Sonntag, 31. Januar 2010

desert my black room

without the slightest leak of light
blinding intrusion
you feel the abyss quaking from inside out
you tremble
the shadow is shaken to vanishment
like dust
like the slightest particles from nowhere
all but vanity
dead silence
in which you feel being most alive

cause tis the only occasion you are yourself
that you possess your soul
tis the moment of the night you can disregard the world
the people in this world
the images
the animation
the motion
the pretentions

and this is life
but it doesnt seem like life
cause it happens too rare

split sec and you are forced to open up
slits cut bloodily forced open
it doesnt bleed but you feel the pain
throbbing
heart beats far too fast you feel like overreacting
people overreact
you sweat
you thought you even peed
leakage of pungency
of irritancy
and self honesty

your self is sliced
shattered visage lies
half sunken
sneer of cold command

do you live?
do you dare to travel alone on this antique land?

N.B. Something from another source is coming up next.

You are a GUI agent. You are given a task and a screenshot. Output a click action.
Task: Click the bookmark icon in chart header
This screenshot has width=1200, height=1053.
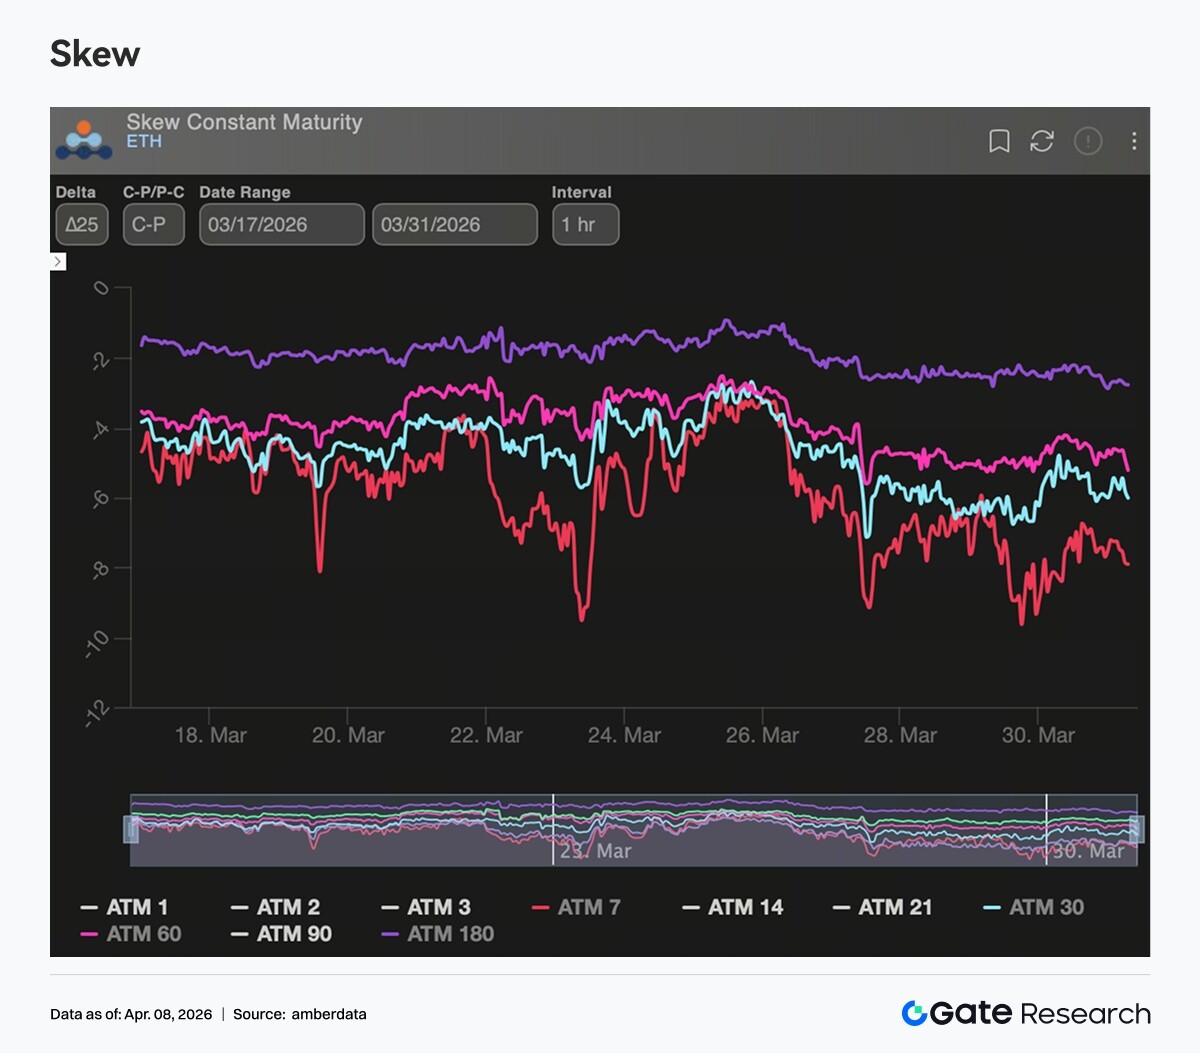(x=998, y=141)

Donnerstag, 28. Januar 2010

More than an illustration

Points of articulation

Come to life on a brass spring

Such a wonderful plaything

Mittwoch, 27. Januar 2010

tuesdays in search of morrie

tuesday
where is my morrie

there he stands
he was just 2 metres away
but i thought i would have to go the other way
now we are further apart
are there 10 metres between us?
i am losing the concept of distance
losing track the notion of time
i cannot see your face anyway
but a figure
blurred and unsteady
through my fluid crystal eyes

but he still looks at me
i believe

there he is
if not 10 metres away
he is 10 metres underneath
in the deepest darkest room of my heart
my left ventricles
he experiences earthquake in sync with my heartbeat
the soft bumps of liveliness are thunder strikes to him
can you withstand it any longer?
you hear me in your heart even if you are physically deafened
deafness and depth and death
are the three concepts we yet to master
spiritually there
i wish

his voice ascend to my left atrium and is transmitted along the bloody tunnels
his voice proceeds
tubes after tubes spreading into networks of capillaries
gets weakened and softened as it dispersed
i hear it no longer
at a loss i see you nowhere
i believe you are still tearing your voice
but i hear it not
see it not
we are too distant

hey morrie
are you still there?

Montag, 25. Januar 2010

Tod

Ich möchte ,,Der Tod in Venedig" lesen, das Woody vorgeschlagen hat. Ja, er liest alle über Tod. Sämtlich.

Also, Thomas Mann...über dem Krieg. Jetzt lese die Erdbeben im Haiti.

Mittwoch, 20. Januar 2010

the problem of gosh

Ineffable is thee who writes and hesitates, pauses and withdraws
Inevitable is evita who is blessed and doomed, helplessly predestined
pluralists are the feeble theorists who finds no conclusion thus make a conclusion out of hollowness
mystical experience you yearn i loathe
spirits of illusions and hallucinations coke effervescent
orange
sugarfree
if not by inches sugarcoated
deceptive incentives
dogmatic mundane beings
blue blooded aliens
false alliance
an impossible conclusion of wholeness

am i losing my body or my halo?

Dienstag, 19. Januar 2010

its a plot

so it was the friend asking me to be in a relatinoship with him on facebook.
and
there is actually nothing going on in between the two of us

i thought i was helping him to deter someone
but then...
i dont really know what is going on

probably he is playing matchmaker
which i hate

and now im in an awkward situation
why would i agree to that...

stupid things.

i would not post it on facebook when i am really dating someone.
and
i would have told my dear friends during the brewing period
no surprises for me haha

Freitag, 15. Januar 2010

Ich habe keine Lust.
Ich habe keine Geduld.
Ich habe keine Zeit für dich.
Geh aus meinem Weg.
Flitscherl.
Du bist wertlos.
Ich höffe, dass du aus meinem Blickfeld andauernd verschwinden.